My Lords, does my noble friend agree that the code represents a negotiation vis-à-vis the tech companies and thus there is no reason for any delay in laying it before Parliament? Does she further agree that it should be laid before Parliament before 10 June to enable it to pass before the summer break? This would enable the Government to deliver on the claim that the UK is the safest place on the planet to be online.
The negotiation is not just with the tech companies. We have ambitions to be not only a commercially attractive place for tech companies but a very safe place to be online, while ensuring that freedom of speech is upheld. The timing of the laying of the code is dependent on discussions with the House authorities. As my noble friend is aware, there is a backlog of work which needs to be processed because of the impact of Covid-19.

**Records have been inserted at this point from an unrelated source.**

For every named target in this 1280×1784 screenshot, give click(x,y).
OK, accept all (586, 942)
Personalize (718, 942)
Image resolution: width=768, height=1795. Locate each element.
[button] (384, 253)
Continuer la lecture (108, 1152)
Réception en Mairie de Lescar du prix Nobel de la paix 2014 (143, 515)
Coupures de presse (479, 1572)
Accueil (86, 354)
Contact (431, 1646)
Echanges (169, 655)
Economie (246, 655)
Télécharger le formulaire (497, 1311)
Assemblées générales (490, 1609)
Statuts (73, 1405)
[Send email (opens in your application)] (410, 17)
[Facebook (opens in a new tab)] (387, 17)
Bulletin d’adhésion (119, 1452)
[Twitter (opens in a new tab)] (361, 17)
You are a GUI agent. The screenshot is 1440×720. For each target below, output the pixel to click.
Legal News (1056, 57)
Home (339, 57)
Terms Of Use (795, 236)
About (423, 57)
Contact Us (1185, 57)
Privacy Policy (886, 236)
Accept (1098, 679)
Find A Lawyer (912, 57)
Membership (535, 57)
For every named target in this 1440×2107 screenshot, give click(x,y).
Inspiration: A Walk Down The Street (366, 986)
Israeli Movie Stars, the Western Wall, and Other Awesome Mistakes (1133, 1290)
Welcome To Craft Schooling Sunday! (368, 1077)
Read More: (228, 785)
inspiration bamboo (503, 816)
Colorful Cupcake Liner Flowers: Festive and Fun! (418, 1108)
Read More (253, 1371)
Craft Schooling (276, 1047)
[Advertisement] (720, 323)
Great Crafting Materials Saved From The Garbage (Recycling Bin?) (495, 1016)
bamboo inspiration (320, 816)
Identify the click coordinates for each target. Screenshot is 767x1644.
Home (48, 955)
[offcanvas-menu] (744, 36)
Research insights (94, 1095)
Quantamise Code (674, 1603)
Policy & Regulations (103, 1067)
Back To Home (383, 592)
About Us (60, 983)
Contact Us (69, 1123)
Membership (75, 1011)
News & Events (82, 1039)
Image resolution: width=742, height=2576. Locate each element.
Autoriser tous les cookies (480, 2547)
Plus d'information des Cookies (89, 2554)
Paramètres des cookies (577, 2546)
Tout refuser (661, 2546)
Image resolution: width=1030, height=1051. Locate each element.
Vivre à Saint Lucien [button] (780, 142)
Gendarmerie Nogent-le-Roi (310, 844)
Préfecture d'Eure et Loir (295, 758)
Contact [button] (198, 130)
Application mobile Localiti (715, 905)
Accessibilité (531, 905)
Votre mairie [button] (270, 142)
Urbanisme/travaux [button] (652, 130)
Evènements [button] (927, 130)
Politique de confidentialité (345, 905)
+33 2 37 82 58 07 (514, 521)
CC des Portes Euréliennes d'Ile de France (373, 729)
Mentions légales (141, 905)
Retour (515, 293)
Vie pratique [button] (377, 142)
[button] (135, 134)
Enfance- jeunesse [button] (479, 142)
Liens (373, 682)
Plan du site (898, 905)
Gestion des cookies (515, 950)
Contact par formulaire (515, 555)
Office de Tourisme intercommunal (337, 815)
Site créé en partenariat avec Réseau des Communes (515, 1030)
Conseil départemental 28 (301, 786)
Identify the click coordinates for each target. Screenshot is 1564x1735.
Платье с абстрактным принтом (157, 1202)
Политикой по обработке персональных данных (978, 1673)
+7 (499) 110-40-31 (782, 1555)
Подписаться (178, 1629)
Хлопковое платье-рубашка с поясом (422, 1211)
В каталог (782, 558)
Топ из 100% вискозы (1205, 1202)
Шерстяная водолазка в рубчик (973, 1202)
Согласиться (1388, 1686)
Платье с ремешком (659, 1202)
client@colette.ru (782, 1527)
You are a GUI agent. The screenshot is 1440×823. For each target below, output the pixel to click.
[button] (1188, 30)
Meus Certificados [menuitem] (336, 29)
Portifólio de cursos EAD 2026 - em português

The guidance from the Information Commissioner says that for a service to be considered likely to be accessed by a child, the possibility of that happening needs to be more probable than not. Does that mean the probability of one or a few children accessing a site or that 50% of children might do so? Does the Minister agree that a 50% or one in two interpretation is not tight enough?
My Lords, which of the standards in the code is my noble friend the Minister going to concentrate on as we move into regulation? I am particularly concerned about the standard that requires connected toys and devices to comply with the principles of the code. As has been said, a lot of children are now in touch with these devices, so I want to be sure that the technical side of this issue has been completely covered when we proceed.
My noble friend is right. We must ensure that all the technical aspects have been addressed. Obviously, these will evolve over time so we will need to continue to stay alert to this. However, the wider aspiration of the code is essential as regards GDPR compliance. We are already talking to and working with the social media companies and others because obviously a number of aspects of this in relation to GDPR compliance are already part of our law.
The Minister will be aware of a letter sent last night by children’s charities setting out the many harms that have increased during the pandemic. They are now demanding that the Government should lay the code. My understanding is that doing so would take only a handful of hours for the Civil Service and just minutes of parliamentary time. Given that, can the Minister explain what is in the way of doing so now, apart from political will? Further, does she agree that this is an important test of the Government’s commitment to tackling online harms? If they fail to act, they will bear considerable responsibility for harms that might have been prevented.
The noble Baroness will be aware from the evidence given by my honourable friend the Minister for Digital and Culture that we absolutely see this issue as an urgent one but that we are unable to give a timescale at the moment. That is not due to a lack of will but simply that part of this is out of our hands. It is being actively pursued in discussions with the House authorities and will be dealt with as soon as possible.